Text section »
For instance types refer the [documentation](https://aws.amazon.com/sagemaker/pricing/)


In [None]:
xgb = sagemaker.estimator.Estimator(
    container,
    role,
    instance_count=1,
    instance_type="ml.m5.xlarge",
    use_spot_instances=True,
    max_wait=900,
    max_run=600,
    output_path="s3://{}/{}/output".format(bucket, prefix),
    sagemaker_session=session,
)

### Set our hyperparameters
Now, we can specify a few parameters like what type of training instances we'd like to use and how many, as well as our XGBoost hyperparameters.  
A few key hyperparameters are:
- `max_depth` controls how deep each tree within the algorithm can be built.  Deeper trees can lead to better fit, but are more computationally expensive and can lead to overfitting.  There is typically some trade-off in model performance that needs to be explored between numerous shallow trees and a smaller number of deeper trees.
- `subsample` controls sampling of the training data.  This technique can help reduce overfitting, but setting it too low can also starve the model of data.
- `num_round` controls the number of boosting rounds.  This is essentially the subsequent models that are trained using the residuals of previous iterations.  Again, more rounds should produce a better fit on the training data, but can be computationally expensive or lead to overfitting.
- `eta` controls how aggressive each round of boosting is.  Larger values lead to more conservative boosting.
- `gamma` controls how aggressively trees are grown.  Larger values lead to more conservative models.

More detail on XGBoost's hyperparameters can be found on the GitHub [page](https://github.com/dmlc/xgboost/blob/master/doc/parameter.rst).

In [None]:
xgb.set_hyperparameters(
    max_depth=7,
    eta=0.1,
    gamma=4,
    min_child_weight=6,
    subsample=0.8,
    objective="binary:logistic",
    num_round=100,
)

### Run the training job

In [None]:
%%time
# The total time of this step is about 4 minutes, the trainig job takes about 50 seconds using an ml5.xlarge instance
xgb.fit({"train": s3_input_train, "validation": s3_input_validation})

---
## Hosting

Now that we've trained the `xgboost` algorithm on our data, let's deploy a model that's hosted behind a real-time endpoint.

In [None]:
%%time
# The total time of this step is about 6 minutes
xgb_predictor = xgb.deploy(initial_instance_count=1, instance_type="ml.m5.large")

---
## Evaluate

Now that we have a hosted endpoint running, we can make real-time predictions from our model by calling the `predict` method.  But first, we'll need to set up serializers and deserializers for passing our `test_data` NumPy arrays to the model behind the endpoint.

In [None]:
xgb_predictor.serializer = sagemaker.serializers.CSVSerializer()
xgb_predictor.deserializer = sagemaker.deserializers.StringDeserializer()

Now, we'll use a simple function to:
1. Loop over our test dataset
1. Extract the features for each sample 
1. Retrieve the prediction for each sample by invoking the XGBoost endpoint
1. Collect predictions and convert from a python list to a NumPy array

In [None]:
# Convert the dataframe to a numpy array
dtest = test_data.to_numpy()

# As expected, the numpy array has 57 rows (57 samples in the test dataset), and 27 columns (26 features + 1 label)
print(dtest.shape)

# Create a list to hold all of our predictions
predictions = []

# Loop through the matrix of our test data samples, pulling out the features for each sample and running inference
# Note: dtest[i:i+1, 1:] is an vector of all the features for the sample i (without the first entry which is the label)

Problem set »
1. Reproduce the XGBoost notebook excerpt verbatim between "Now, we'll use" and "print(dtest.shape)", inclusive.
2. Answer these questions from the XGBoost notebook excerpt:
(a) Which instance type is given for deploying the model behind the real-time endpoint?
(b) What value is `num_round` set to?
(c) According to the code comment, how many columns does the test data array have?
The records that follow have nothing to do with the XGBoost notebook excerpt.

Dataset extract »
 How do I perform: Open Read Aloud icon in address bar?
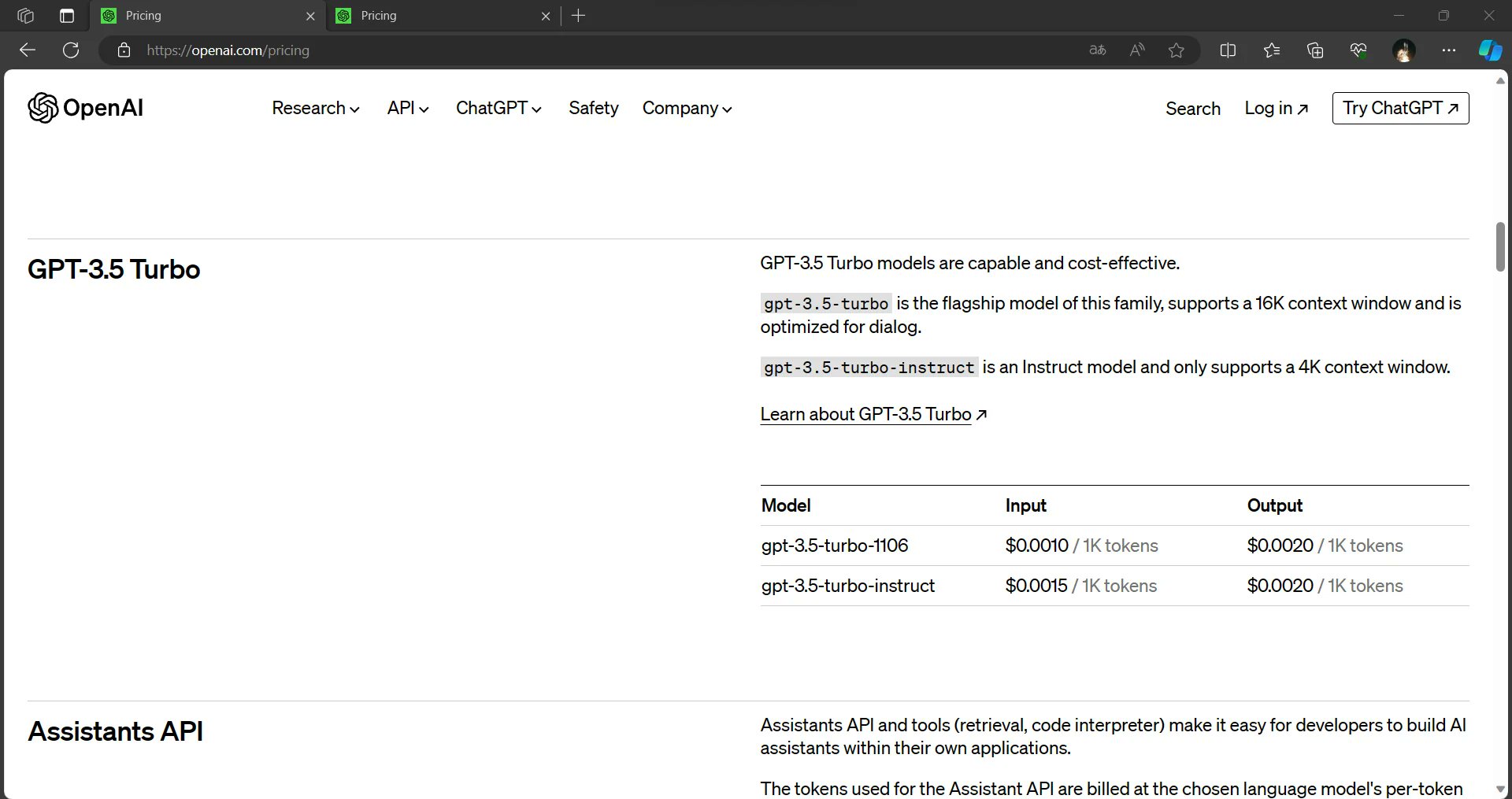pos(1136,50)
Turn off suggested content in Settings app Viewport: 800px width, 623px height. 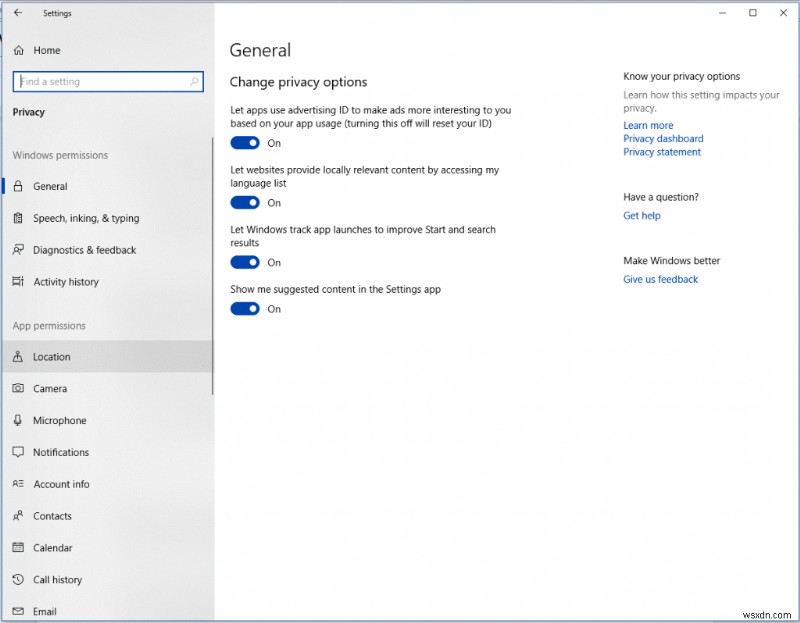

---

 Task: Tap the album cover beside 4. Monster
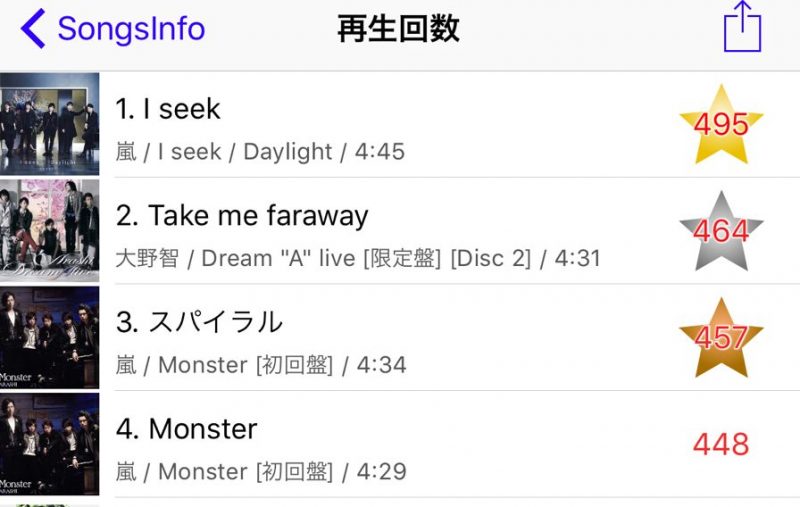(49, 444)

Solutions below »
1.
Now, we'll use a simple function to:
1. Loop over our test dataset
1. Extract the features for each sample 
1. Retrieve the prediction for each sample by invoking the XGBoost endpoint
1. Collect predictions and convert from a python list to a NumPy array

In [None]:
# Convert the dataframe to a numpy array
dtest = test_data.to_numpy()

# As expected, the numpy array has 57 rows (57 samples in the test dataset), and 27 columns (26 features + 1 label)
print(dtest.shape)

2.
(a) ml.m5.large
(b) 100
(c) 27 (26 features + 1 label)